Accordingly, COVID-19 increases the likelihood of default due to a failure to perform on the closing date.  Although some problems and complications may be unavoidable, parties to real estate transactions should consider taking the following steps to reduce their risk and potential liability:

  1. With respect to purchase and sale agreements that have not yet been signed, buyers and sellers may consider inserting a provision into the contract that expressly allows for reasonable delays to performance obligations, including the closing date, resulting from issues related to COVID-19. Such a provision should aim to outline the conditions upon which a party may be granted a permissible delay, the allowable length of any such permissable delay, and the allocation of any costs incurred as a result of such permissable delay.
  2. Buyers and sellers should confirm that their standard purchase and sale agreement language allows for the parties to close remotely and to sign the original closing documents digitally or in multiple counterparts.

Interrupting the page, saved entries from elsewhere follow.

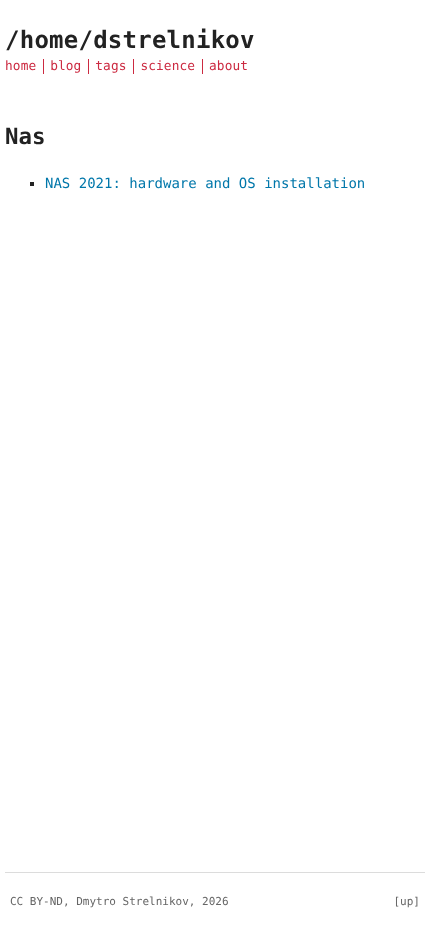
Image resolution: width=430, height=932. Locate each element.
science (167, 66)
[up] (407, 901)
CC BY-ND (36, 901)
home (20, 66)
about (228, 66)
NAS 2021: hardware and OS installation (205, 184)
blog (65, 66)
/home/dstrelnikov (130, 40)
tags (110, 66)
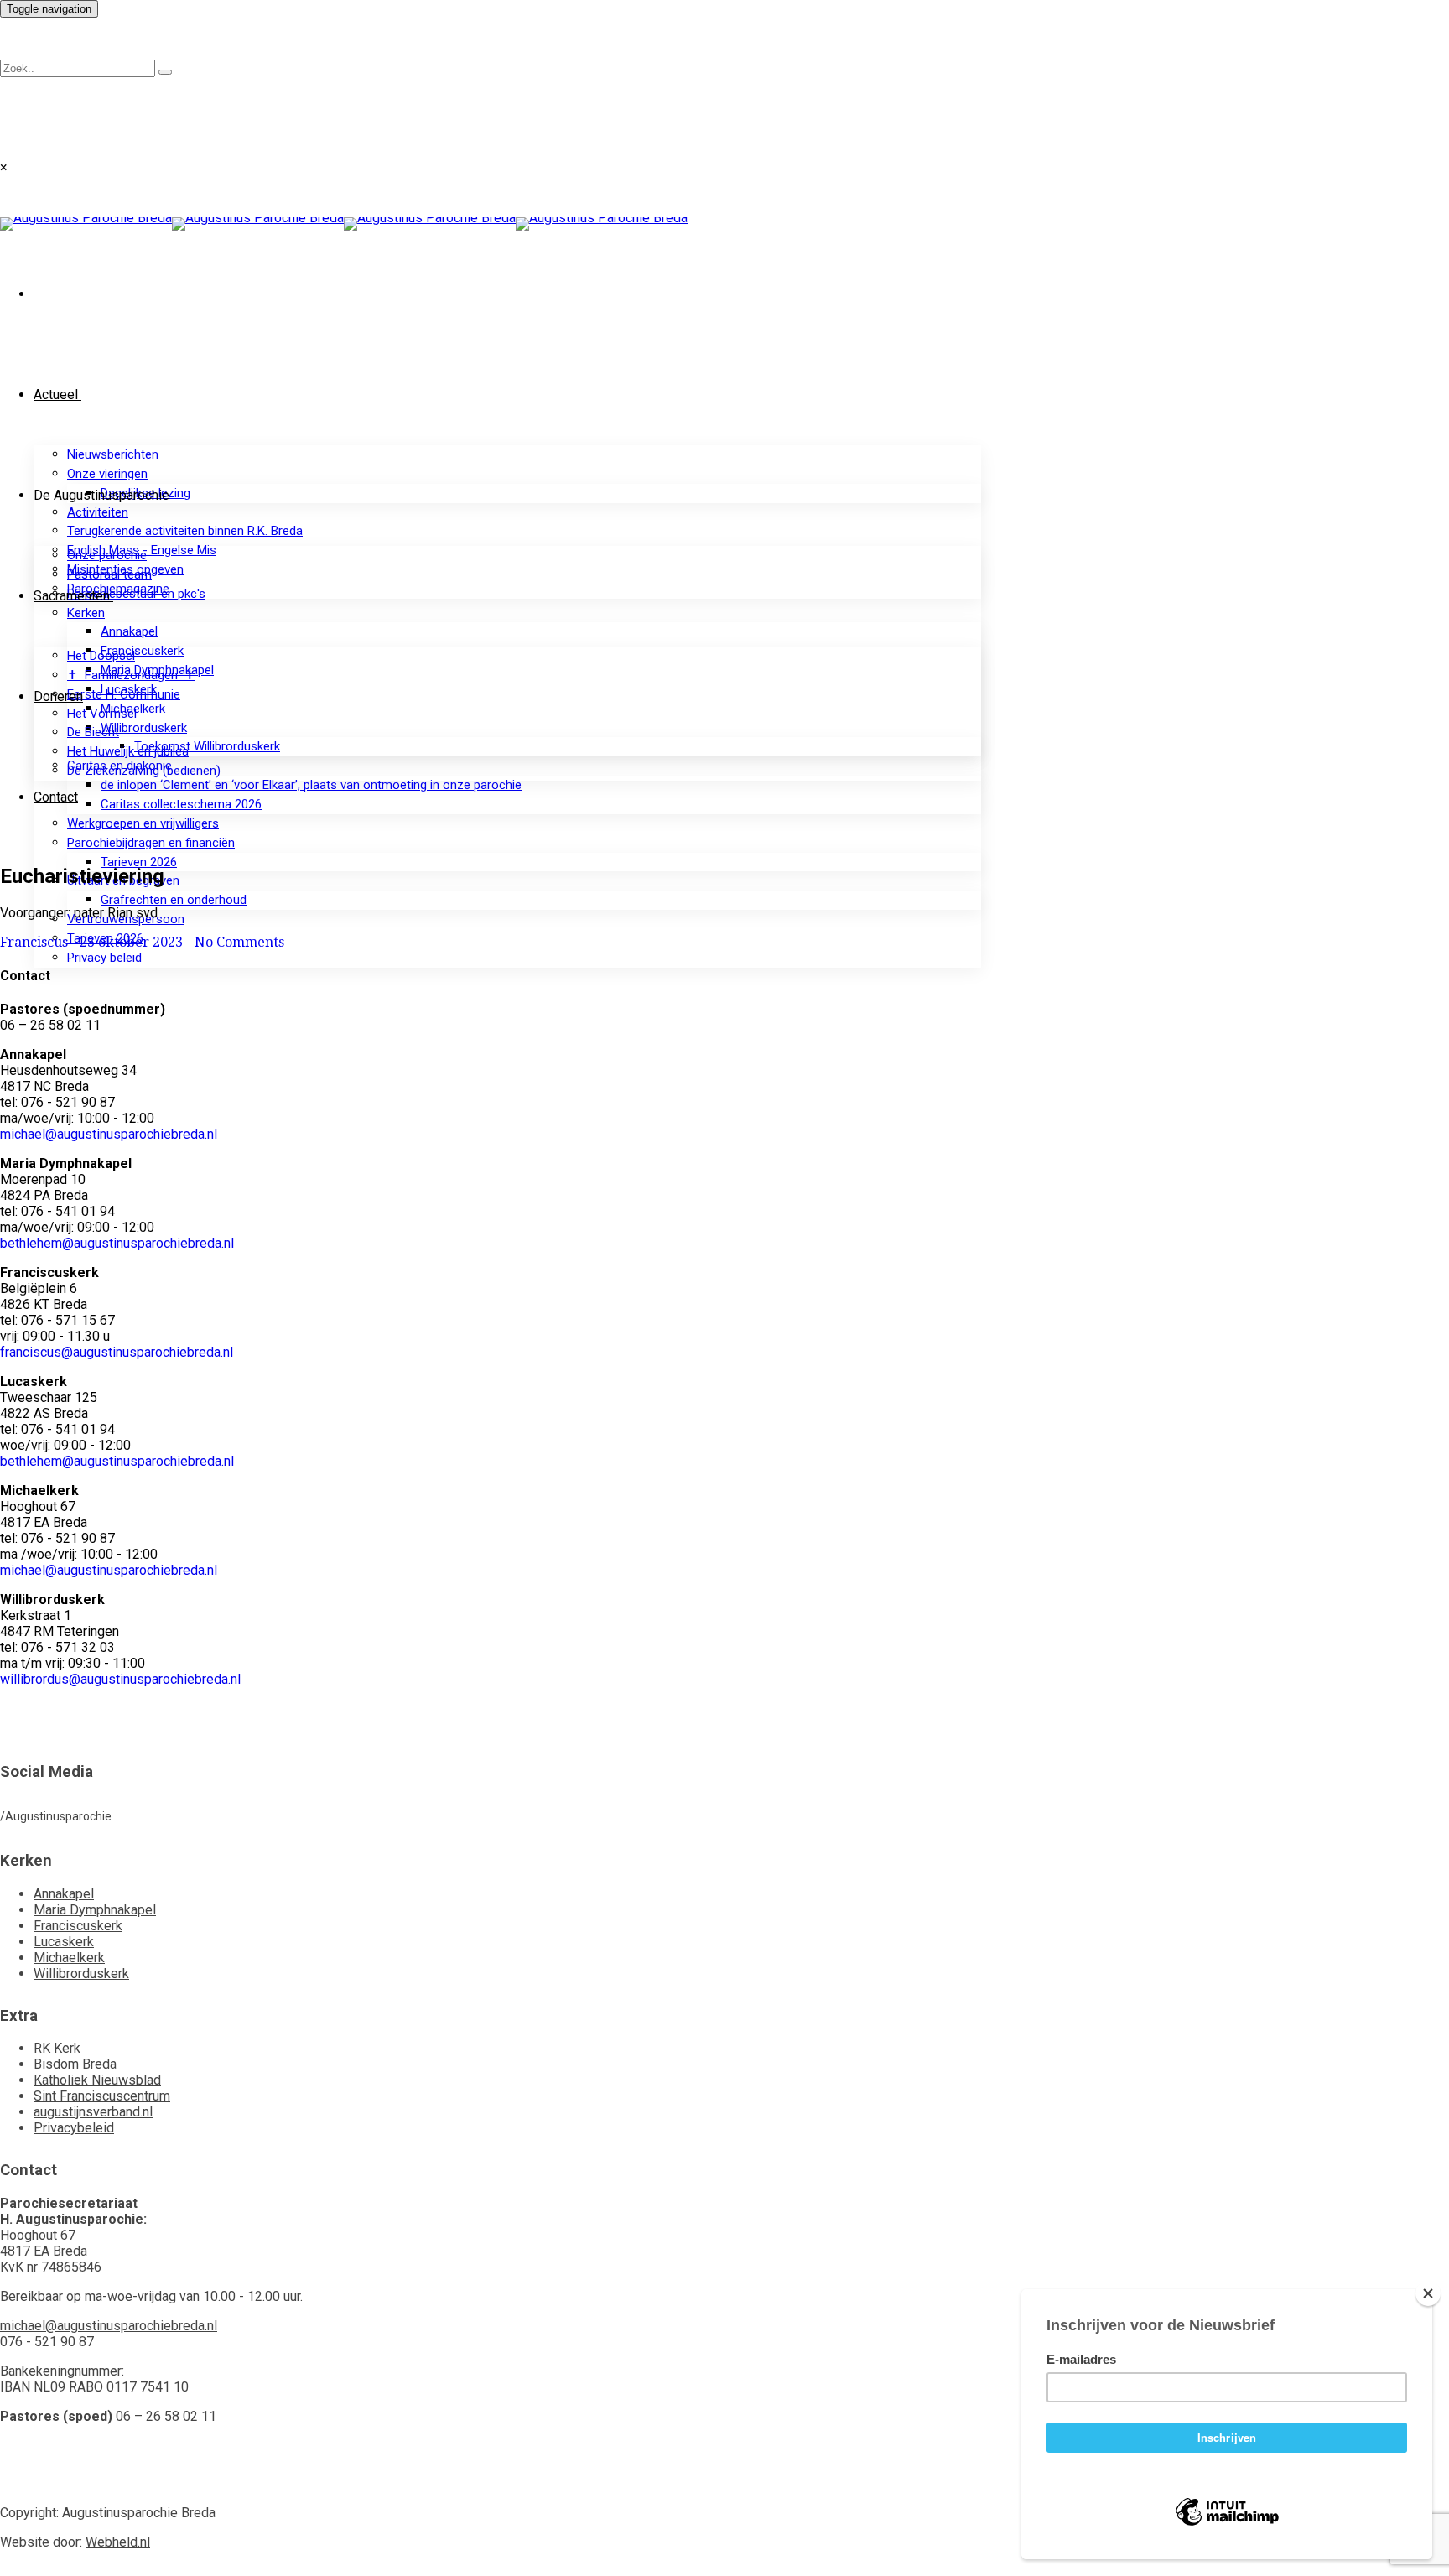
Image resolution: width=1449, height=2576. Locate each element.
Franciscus (35, 942)
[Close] (1428, 2293)
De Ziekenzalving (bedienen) (144, 770)
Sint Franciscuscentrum (102, 2096)
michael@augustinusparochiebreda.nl (108, 1134)
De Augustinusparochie (101, 495)
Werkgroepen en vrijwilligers (143, 823)
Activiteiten (97, 512)
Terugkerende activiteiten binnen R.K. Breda (185, 530)
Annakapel (129, 631)
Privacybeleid (74, 2128)
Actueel (56, 394)
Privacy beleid (104, 957)
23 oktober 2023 (133, 942)
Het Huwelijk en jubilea (128, 751)
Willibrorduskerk (144, 727)
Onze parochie (107, 555)
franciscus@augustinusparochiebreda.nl (116, 1352)
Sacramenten (72, 596)
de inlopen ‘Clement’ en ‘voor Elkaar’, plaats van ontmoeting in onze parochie (311, 784)
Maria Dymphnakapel (95, 1910)
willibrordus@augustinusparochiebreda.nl (120, 1679)
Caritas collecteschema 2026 (181, 804)
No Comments (239, 942)
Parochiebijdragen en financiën (151, 842)
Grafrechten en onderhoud (174, 899)
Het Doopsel (101, 655)
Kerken (86, 613)
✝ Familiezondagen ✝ (131, 675)
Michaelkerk (69, 1958)
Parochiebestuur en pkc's (136, 593)
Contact (56, 797)
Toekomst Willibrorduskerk (207, 746)
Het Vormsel (102, 713)
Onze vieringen (107, 473)
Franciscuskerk (142, 650)
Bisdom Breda (75, 2064)
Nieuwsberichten (112, 454)
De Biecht (93, 732)
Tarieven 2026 (139, 862)
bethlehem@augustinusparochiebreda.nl (117, 1243)
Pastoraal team (109, 574)
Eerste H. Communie (123, 694)
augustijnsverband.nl (93, 2112)
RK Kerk (57, 2048)
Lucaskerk (64, 1942)
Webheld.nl (118, 2542)
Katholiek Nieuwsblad (97, 2080)
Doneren (58, 696)
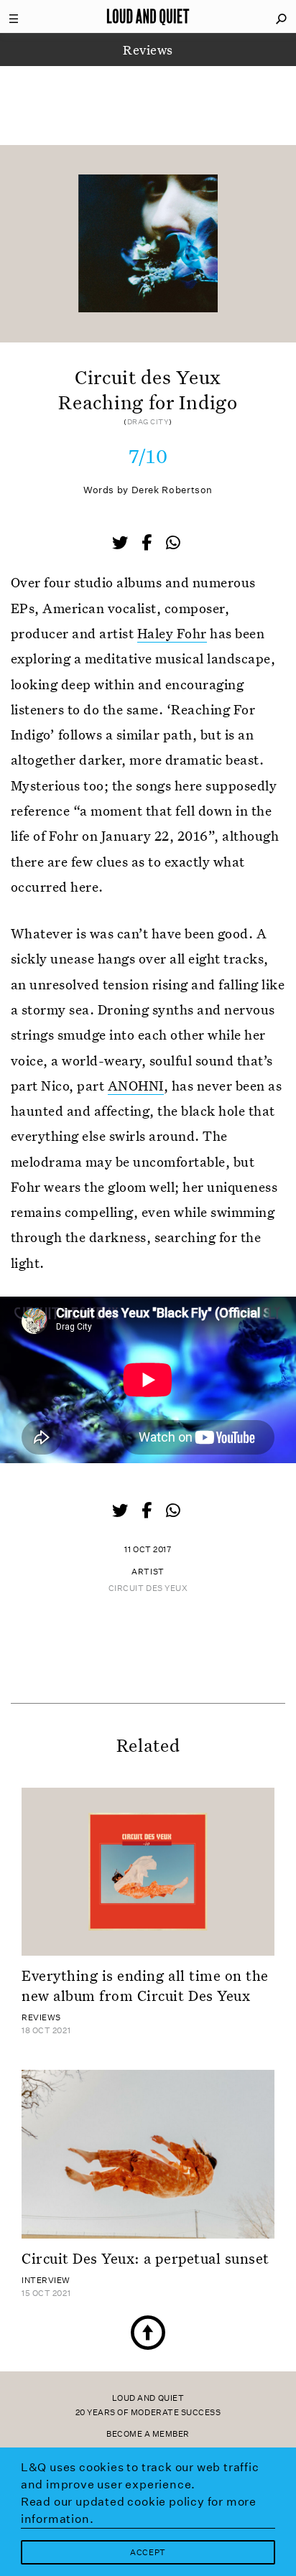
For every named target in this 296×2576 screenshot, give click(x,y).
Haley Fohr (172, 633)
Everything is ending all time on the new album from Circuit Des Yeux (145, 1985)
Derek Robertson (172, 490)
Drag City (148, 422)
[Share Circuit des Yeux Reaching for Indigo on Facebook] (148, 544)
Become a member (148, 2434)
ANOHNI (136, 1085)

  3. In addition to the items set forth above, when negotiating the purchase and sale agreement, the parties may also want to consider incorporating a termination clause which may be invoked by one or both of the parties in connection with COVID-19 related delays.
  4. In light of the possibility of indefinite delays, the parties may want to consider preparing a side escrow agreement pursuant to which the relevant closing documentation may be held by a third party until such time ast business has returned to normal.
  5. With respect to purchase and sale agreements that were previously executed and for which the closing is currently pending, the parties may be advised to execute an amendment to the contract and thereby incorporate one or more of these provisions.

DISCLAIMER: Because of the generality of this update, the information provided herein may not be applicable in all situations and should not be acted upon without specific legal advice based on particular situations.